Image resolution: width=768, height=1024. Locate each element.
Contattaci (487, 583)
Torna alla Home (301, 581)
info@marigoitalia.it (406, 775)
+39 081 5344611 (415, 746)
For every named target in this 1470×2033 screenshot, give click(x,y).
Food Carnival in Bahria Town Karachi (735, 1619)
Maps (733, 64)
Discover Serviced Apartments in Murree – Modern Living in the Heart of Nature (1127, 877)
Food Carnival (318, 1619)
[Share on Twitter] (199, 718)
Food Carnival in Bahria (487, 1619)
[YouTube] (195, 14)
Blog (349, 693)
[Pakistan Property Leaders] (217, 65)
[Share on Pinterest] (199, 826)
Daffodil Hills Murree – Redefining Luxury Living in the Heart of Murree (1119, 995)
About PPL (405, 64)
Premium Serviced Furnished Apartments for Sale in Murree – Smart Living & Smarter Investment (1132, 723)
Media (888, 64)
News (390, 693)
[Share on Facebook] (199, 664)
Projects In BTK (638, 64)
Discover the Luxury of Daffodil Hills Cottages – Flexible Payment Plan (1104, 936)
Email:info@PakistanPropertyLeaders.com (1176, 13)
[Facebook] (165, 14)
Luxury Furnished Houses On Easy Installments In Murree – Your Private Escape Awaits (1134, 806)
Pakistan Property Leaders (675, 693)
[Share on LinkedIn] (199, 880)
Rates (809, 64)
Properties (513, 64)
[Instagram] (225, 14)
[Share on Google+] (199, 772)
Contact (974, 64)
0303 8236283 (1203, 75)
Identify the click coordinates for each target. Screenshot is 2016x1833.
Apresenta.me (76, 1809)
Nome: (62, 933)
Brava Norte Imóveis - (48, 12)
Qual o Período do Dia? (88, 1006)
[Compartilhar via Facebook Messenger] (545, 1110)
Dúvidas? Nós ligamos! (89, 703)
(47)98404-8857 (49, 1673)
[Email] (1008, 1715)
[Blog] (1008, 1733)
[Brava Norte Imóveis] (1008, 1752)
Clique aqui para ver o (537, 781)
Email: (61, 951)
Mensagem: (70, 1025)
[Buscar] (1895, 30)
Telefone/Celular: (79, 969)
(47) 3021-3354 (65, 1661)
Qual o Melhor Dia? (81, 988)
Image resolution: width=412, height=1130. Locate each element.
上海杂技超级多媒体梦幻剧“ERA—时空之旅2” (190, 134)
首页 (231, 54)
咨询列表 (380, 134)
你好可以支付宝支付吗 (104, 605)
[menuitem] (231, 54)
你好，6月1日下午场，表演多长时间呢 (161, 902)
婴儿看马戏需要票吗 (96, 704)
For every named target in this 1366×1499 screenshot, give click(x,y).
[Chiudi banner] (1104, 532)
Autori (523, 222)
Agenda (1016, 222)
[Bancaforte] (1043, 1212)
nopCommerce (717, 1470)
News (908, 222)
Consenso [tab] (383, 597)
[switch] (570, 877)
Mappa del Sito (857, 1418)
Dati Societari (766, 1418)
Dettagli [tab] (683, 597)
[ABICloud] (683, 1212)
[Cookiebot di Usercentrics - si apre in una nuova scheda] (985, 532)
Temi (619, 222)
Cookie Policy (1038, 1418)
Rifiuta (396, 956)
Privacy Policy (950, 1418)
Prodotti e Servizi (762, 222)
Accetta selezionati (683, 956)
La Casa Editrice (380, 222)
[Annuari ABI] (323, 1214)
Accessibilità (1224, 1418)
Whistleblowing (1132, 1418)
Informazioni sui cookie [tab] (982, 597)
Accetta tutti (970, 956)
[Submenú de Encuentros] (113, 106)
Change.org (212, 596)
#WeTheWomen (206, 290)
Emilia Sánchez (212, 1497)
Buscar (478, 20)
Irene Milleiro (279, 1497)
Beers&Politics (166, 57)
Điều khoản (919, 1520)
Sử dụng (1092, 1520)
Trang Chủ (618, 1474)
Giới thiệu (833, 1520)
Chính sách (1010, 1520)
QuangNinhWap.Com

EXERCISE OBJECTIVE ▸
Having read the entries above, repeat them exactly.

TASK ANSWER ▸
Image resolution: width=768, height=1024. Locate each element.
Contattaci (487, 583)
Torna alla Home (301, 581)
info@marigoitalia.it (406, 775)
+39 081 5344611 (415, 746)
For every named target in this 1470×2033 screenshot, give click(x,y).
Food Carnival in Bahria Town Karachi (735, 1619)
Maps (733, 64)
Discover Serviced Apartments in Murree – Modern Living in the Heart of Nature (1127, 877)
Food Carnival (318, 1619)
[Share on Twitter] (199, 718)
Food Carnival in Bahria (487, 1619)
[YouTube] (195, 14)
Blog (349, 693)
[Pakistan Property Leaders] (217, 65)
[Share on Pinterest] (199, 826)
Daffodil Hills Murree – Redefining Luxury Living in the Heart of Murree (1119, 995)
About PPL (405, 64)
Premium Serviced Furnished Apartments for Sale in Murree – Smart Living & Smarter Investment (1132, 723)
Media (888, 64)
News (390, 693)
[Share on Facebook] (199, 664)
Projects In BTK (638, 64)
Discover the Luxury of Daffodil Hills Cottages – Flexible Payment Plan (1104, 936)
Email:info@PakistanPropertyLeaders.com (1176, 13)
[Facebook] (165, 14)
Luxury Furnished Houses On Easy Installments In Murree – Your Private Escape Awaits (1134, 806)
Pakistan Property Leaders (675, 693)
[Share on LinkedIn] (199, 880)
Rates (809, 64)
Properties (513, 64)
[Instagram] (225, 14)
[Share on Google+] (199, 772)
Contact (974, 64)
0303 8236283 (1203, 75)
Identify the click coordinates for each target. Screenshot is 2016x1833.
Apresenta.me (76, 1809)
Nome: (62, 933)
Brava Norte Imóveis - (48, 12)
Qual o Período do Dia? (88, 1006)
[Compartilhar via Facebook Messenger] (545, 1110)
Dúvidas? Nós ligamos! (89, 703)
(47)98404-8857 (49, 1673)
[Email] (1008, 1715)
[Blog] (1008, 1733)
[Brava Norte Imóveis] (1008, 1752)
Clique aqui para ver o (537, 781)
Email: (61, 951)
Mensagem: (70, 1025)
[Buscar] (1895, 30)
Telefone/Celular: (79, 969)
(47) 3021-3354 (65, 1661)
Qual o Melhor Dia? (81, 988)
Image resolution: width=412, height=1130. Locate each element.
上海杂技超级多媒体梦幻剧“ERA—时空之旅2” (190, 134)
首页 (231, 54)
咨询列表 (380, 134)
你好可以支付宝支付吗 (104, 605)
[menuitem] (231, 54)
你好，6月1日下午场，表演多长时间呢 (161, 902)
婴儿看马戏需要票吗 (96, 704)
For every named target in this 1366×1499 screenshot, give click(x,y).
[Chiudi banner] (1104, 532)
Autori (523, 222)
Agenda (1016, 222)
[Bancaforte] (1043, 1212)
nopCommerce (717, 1470)
News (908, 222)
Consenso [tab] (383, 597)
[switch] (570, 877)
Mappa del Sito (857, 1418)
Dati Societari (766, 1418)
Dettagli [tab] (683, 597)
[ABICloud] (683, 1212)
[Cookiebot di Usercentrics - si apre in una nuova scheda] (985, 532)
Temi (619, 222)
Cookie Policy (1038, 1418)
Rifiuta (396, 956)
Privacy Policy (950, 1418)
Prodotti e Servizi (762, 222)
Accetta selezionati (683, 956)
La Casa Editrice (380, 222)
[Annuari ABI] (323, 1214)
Accessibilità (1224, 1418)
Whistleblowing (1132, 1418)
Informazioni sui cookie [tab] (982, 597)
Accetta tutti (970, 956)
[Submenú de Encuentros] (113, 106)
Change.org (212, 596)
#WeTheWomen (206, 290)
Emilia Sánchez (212, 1497)
Buscar (478, 20)
Irene Milleiro (279, 1497)
Beers&Politics (166, 57)
Điều khoản (919, 1520)
Sử dụng (1092, 1520)
Trang Chủ (618, 1474)
Giới thiệu (833, 1520)
Chính sách (1010, 1520)
QuangNinhWap.Com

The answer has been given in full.